Un día de mayo

dia-mayo

El pasado jueves, a las siete de la mañana, en el bar 24 hs de una estación de servicio sobre la calle Díaz Vélez, desayunaba leyendo un libro, cuando un pelotazo de papel impactó en mi frente. Interrumpí la lectura y busqué al culpable: un niño de unos 10 años, que había intentado alcanzar a una niña quizás de once. El pelotazo de papel activó un recuerdo personal, que tardé unos quince minutos en terminar de evocar por completo. ¿En qué otra circunstancia había yo recibido un pelotazo de papel en la frente y también relacionado lateralmente con la lectura? Permítanme una digresión para regresar con la respuesta: hará cosa de un mes me enteré de que la Legislatura porteña nombró por unanimidad Personalidad Destacada de la Ciudad de Buenos Aires en el ámbito de la Cultura al escritor Juan Sasturain. Pues bien, el pelotazo recibido el jueves pasado me remitía directamente al día de mayo de hace ahora 27 años cuando entré por primera vez a la redacción de la revista Fierro, en la editorial La Urraca, sobre la calle Venezuela, llegando a Piedras, y me encontré a Sasturain atajando penales sentado en una silla. Él era el director de la revista, y yo llevaba mi primera nota, mecanografiada en unas hojas probablemente más arrugadas que la pelota con la que estaban jugando.

A mis 19 años, mis únicos conocimientos redituables eran los personajes de las historietas que había leído durante mi infancia y adolescencia: no le había prestado atención a ninguna de las materias del colegio, ni en el primario ni en el secundario; había fracasado en todos los ámbitos de mi vida, pero en cada una de esas ocasiones, bajo el pupitre, en absoluta soledad, en medio del desierto que era mi inútil existencia, yo me había leído todas las Nippur de Lagash, todas las Jackaroe, todas las Savarese, y por eso escribí al respecto, y sin más referencias que haber buscado el domicilio de la editorial en una de las revistas, hacia allí marché, y de recepción me enviaron a la revista Fierro, y ahí, cuando me dijeron «pase», al entrar, Sasturain me colocó un pelotazo de papel en la frente, tal vez involuntariamente; o me haya puesto el pase perfecto, y yo recién ahora, en la estela de su nombramiento como ciudadano ilustre, lo comprendo. ¿Qué hacía el director de la revista, sentado en una silla giratoria, atajando los penales que le disparaban el diseñador Juan Manuel Lima y el coordinador Viruta Zalut; observados por el talentoso dibujante riojano Alfredo Flores?

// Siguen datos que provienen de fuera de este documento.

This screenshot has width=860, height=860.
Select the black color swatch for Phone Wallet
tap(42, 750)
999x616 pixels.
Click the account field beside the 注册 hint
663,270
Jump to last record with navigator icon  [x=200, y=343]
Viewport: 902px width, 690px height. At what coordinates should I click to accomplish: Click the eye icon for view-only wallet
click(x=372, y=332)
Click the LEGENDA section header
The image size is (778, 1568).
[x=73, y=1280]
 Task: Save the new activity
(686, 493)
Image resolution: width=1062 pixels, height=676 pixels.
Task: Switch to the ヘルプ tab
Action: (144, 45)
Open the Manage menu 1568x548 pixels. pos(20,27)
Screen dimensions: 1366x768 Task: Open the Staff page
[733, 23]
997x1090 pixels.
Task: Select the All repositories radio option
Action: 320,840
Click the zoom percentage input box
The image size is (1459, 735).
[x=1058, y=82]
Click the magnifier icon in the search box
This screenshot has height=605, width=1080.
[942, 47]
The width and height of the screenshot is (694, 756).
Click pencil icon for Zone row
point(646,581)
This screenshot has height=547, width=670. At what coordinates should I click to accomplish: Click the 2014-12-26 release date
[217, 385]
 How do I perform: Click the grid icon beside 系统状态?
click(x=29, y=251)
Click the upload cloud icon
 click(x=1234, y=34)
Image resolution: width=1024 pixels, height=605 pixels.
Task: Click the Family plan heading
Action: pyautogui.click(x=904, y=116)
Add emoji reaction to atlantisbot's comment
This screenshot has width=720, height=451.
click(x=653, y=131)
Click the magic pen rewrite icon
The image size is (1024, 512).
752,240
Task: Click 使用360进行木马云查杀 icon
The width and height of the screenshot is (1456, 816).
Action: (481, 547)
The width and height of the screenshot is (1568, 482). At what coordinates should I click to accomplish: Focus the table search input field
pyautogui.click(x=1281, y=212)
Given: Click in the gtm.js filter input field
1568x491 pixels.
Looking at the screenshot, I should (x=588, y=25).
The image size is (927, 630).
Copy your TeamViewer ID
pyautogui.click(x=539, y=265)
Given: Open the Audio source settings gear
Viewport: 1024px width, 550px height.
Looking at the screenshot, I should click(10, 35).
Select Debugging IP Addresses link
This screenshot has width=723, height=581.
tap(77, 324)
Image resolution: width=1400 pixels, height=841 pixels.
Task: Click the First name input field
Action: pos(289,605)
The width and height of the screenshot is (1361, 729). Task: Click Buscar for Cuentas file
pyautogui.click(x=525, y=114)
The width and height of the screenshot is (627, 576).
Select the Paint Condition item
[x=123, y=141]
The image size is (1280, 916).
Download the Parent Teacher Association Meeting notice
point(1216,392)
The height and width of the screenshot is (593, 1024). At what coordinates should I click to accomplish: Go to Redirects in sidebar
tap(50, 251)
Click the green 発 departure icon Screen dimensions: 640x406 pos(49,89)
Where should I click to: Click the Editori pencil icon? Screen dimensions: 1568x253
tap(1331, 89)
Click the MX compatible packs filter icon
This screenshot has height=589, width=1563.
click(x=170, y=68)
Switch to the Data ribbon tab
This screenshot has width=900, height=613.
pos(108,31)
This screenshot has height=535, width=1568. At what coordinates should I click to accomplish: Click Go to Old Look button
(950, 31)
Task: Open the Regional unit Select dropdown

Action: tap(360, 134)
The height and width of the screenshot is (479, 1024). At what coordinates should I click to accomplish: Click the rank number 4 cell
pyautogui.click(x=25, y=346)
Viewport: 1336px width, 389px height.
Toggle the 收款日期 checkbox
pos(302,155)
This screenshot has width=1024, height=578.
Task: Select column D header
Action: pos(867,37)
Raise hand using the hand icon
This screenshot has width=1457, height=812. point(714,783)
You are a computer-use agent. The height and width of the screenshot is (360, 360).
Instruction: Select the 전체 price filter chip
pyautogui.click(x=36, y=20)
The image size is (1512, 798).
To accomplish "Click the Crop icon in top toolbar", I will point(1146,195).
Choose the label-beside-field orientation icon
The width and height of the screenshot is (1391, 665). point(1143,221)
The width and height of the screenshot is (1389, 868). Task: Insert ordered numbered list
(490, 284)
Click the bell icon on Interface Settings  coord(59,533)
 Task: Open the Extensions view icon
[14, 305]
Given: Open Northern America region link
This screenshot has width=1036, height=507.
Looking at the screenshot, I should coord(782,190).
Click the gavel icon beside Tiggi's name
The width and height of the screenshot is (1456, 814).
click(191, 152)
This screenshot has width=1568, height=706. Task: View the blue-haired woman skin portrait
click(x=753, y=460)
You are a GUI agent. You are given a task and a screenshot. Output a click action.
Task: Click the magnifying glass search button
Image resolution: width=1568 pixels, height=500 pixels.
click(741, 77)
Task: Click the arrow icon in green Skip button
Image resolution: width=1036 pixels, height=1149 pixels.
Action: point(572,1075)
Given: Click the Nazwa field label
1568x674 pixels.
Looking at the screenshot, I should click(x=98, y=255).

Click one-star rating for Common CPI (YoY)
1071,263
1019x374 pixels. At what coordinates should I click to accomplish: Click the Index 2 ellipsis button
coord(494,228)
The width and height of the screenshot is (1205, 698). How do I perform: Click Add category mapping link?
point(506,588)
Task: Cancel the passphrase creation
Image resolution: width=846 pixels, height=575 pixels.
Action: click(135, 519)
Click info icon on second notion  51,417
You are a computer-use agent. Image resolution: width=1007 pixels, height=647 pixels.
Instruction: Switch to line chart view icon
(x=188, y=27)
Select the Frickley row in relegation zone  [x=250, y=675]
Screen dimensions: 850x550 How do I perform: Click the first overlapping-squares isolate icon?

No podía dar una respuesta certera, pero sí supe, instantáneamente, con el golpe de la pelota de papel en la frente, que ese era uno de mis lugares posibles. Dejé mis propios bollos de papel; y Sasturain les echó un vistazo. Algo vio porque, antes de atajar el próximo penal, me prometió su lectura y me aconsejó que llamara a la redacción en una semana; coincidentemente, un día antes del feriado del 25 de mayo.

Sasturain es un escritor de policiales. No soy el único que lo piensa: la editorial Gallimard de Francia ha traducido a ese idioma su obra Manual de perdedores en la Serie Negra, quizás la más prestigiosa colección de policiales del mundo. Ya el título me resulta encantador; y la obra en sí, la trilogía dedicada al veterano Etchenique —un Quijote porteño: se le cuece el cerebro leyendo policiales y se mete a detective— es uno de los mejores maridajes que se han logrado entre el policial sucio norteamericano y Buenos Aires. La obra de Sasturain es profusa y variada: es erudito en el género historieta y desenfadado a la hora de escribir sobre fútbol. Su programa televisivo Ver para leer fue, en mi opinión, lo mejor que se ha hecho en el rubro de literatura televisada; y todavía se lo puede disfrutar con sendos envíos, sobre historieta y policiales, en el canal Encuentro. Pero lo que me sigo preguntando desde hace ya más de un cuarto de siglo es cómo hubiera sobrevivido yo a mis 19 años si ese pelotazo de papel no hubiera impactado en mi frente aquel día de mayo de 1986.

Cuando llamé a Sasturain una semana después, el 24 de mayo, me dijo que me iban a publicar la nota; y por primera vez desde que había nacido en estas tierras sentí que, aunque sólo hacía una generación que mis ancestros hablaban este idioma, yo ya estaba autorizado para escribirlo, y que al día siguiente, también por primera vez, fuera de cualquier aula o acto, podría gritar junto a French y Berutti, y el pueblo reunido en el Congreso: somos libres, somos libres.